The Eton Choirbook (Eton College MS. 178) is a richly illuminated manuscript collection of English sacred music composed during the late 15th century.  It was one of very few collections of Latin liturgical music to survive the Reformation, and hence is an important source.

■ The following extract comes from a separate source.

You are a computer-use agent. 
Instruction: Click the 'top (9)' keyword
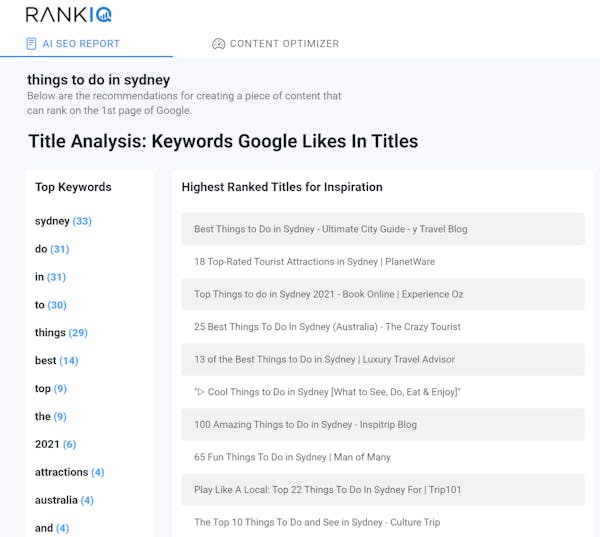tap(51, 388)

It originally contained music by 24 different composers; however, many of the pieces are damaged or incomplete.  It is one of three large choirbooks surviving from early-Tudor England (the others are the Lambeth Choirbook and the Caius Choirbook).

The Choirbook was compiled between approximately 1500 and 1505 for use at Eton College; its present binding dates from the mid 16th century.  126 folios remain of the original 224, including the index.  In the original, there were a total of 93 separate compositions; however only 64 remain either complete or in part.  Some of the 24 composers are known only because of their inclusion in the Eton Choirbook.  John Browne has the most compositions (10), followed by Richard Davy (9) and Walter Lambe (8).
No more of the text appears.